We have had a wonderful time staying at this guest house run by Sr. Gloria. In the dining area, where we have been eating delicious meals including my favorite, Whisquil relleno, there is a big mural which features Oscar Romero.

From all this good food we’ve had the energy to do the work that we have been doing. The construction crew worked hard today.

The rest of us “worked” hard playing with the children of Las Delicias. The best part for me was playing twister, using my Spanish vocabulary, such as it is, to play the game: izquierda, derecho, mano, pied, roja, azul, amarillo, verde…

It was a lot of fun, but the sad statistics are that in this area, 65 percent of households are headed by a single woman, who must struggle to support her children. This is partly because, there are no jobs for the men, so they find it hard to support a family.
Sr. Gloria has been giving us a lot of background on the struggles of the Salvadorans. When CAFTA was passed, the price of coffee went down dramatically, due to competition with other countries. Also, since the US pays farmers not to grow crops, or buys their surplus, staples like corn are cheaper in the US and this undercuts the price the Salvadoran farmer can get for corn. While there were maquilas here which offered jobs, they wouldn’t employ people over 35 years of age, and, many of them have moved on to China and places where the wages are even lower. Here in El Salvador the minimum wage is $8 a day, recently raised 1 1/2 years ago from the earlier $6 a day. At this wage, people can barely afford health care. Even education is expensive. While classes are free, you have to wear shoes, and not all can afford them. You have to pay fees to sit for an exam and a host of other small fees.
The orphanage we visited yesterday, Orphanage of the Immaculate Heart of Mary, was filled with children who, while they may have still had parents, were not able to be cared for by those parents due to extreme poverty, neglect, or in some cases abuse. So the Sisters take care of the children. Jacqueline and Anna made puppets with them.


We learned a lot from Gene Palumbo, a journalist who also teaches in the Casa de la Solidaridad program affiliated with the UCA, the Jesuit university in San Salvador. He told us about the history of El Salvador leading up to the current situation. He gave an overview, starting with the 19th century when Great Britain was paying good money for indigo.
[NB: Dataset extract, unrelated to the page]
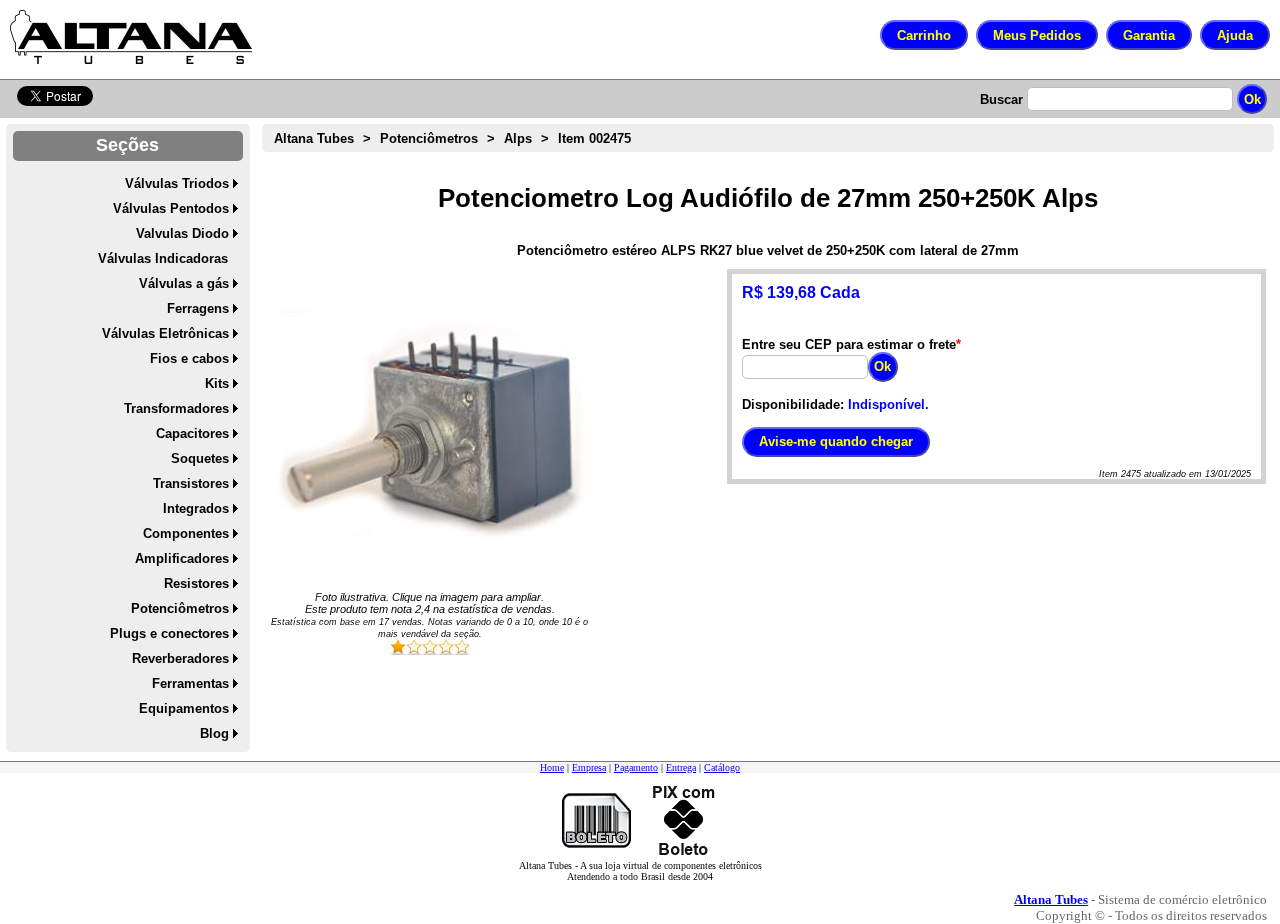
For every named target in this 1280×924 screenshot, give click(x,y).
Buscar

That led some to covet land so they could make money on the indigo crop. They pushed indigenous people off their land. When the market for indigo died down, the demand for coffee went up, and the land-hungry businesspeople now coveted the sides of volcanoes and high area where coffee grew well – but that was where the indigenous people had moved to in order to avoid the indigo plantations. For years and years there was a cry for land reform but the government — sometimes a military dictatorship, sometimes a government that portrayed itself as democratic but one that did not allow opposition to the ruling party — always let the people down. As long as land was not reformed, many people were starving and desperate. It finally led to civil war in 1981, which went on for 11 years. During this time leading up to and during the war, the US missed many opportunities to encourage peaceful and just alternatives in El Salvador. After the war, a report authored by a Truth Commission including a Law Professor from Catholic University, members from South Africa etc., said that 75,000 people had been killed, and 85 percent of the deaths were committed by the Salvadoran military, 7 percent from the guerrillas, and 8 percent were unclear as to the cause of death. The US had heavily funded the Salvadoran military during this time. That gave us some real insight into the depth of suffering that the Salvadoran people have been through these past decades. It also gave me a feeling of responsibility to address the issue of all the harm they had suffered. There has been peace since 1992, but there is the ongoing struggle with poverty as well as the emotional and psychological wounds of the war.
We have also been learning about the Archbishop Oscar Romero, who was killed in 1980. He was a man for peace. We were able to visit his tomb in the crypt of the church, and offer our prayers there for the people of El Salvador, and that he would be a guiding light to us during our time here.
And tonight we are watching the film “Romero,” a very good film that tells his life story.
We have been lucky to have as a guide on our week’s construction a man who was close to Oscar Romero. Miguel had been a Seminarian for the years of 1977-81, and Romero had been his teacher. We prayed together at the end of the day’s work. He asked us, who will speak out for the poor?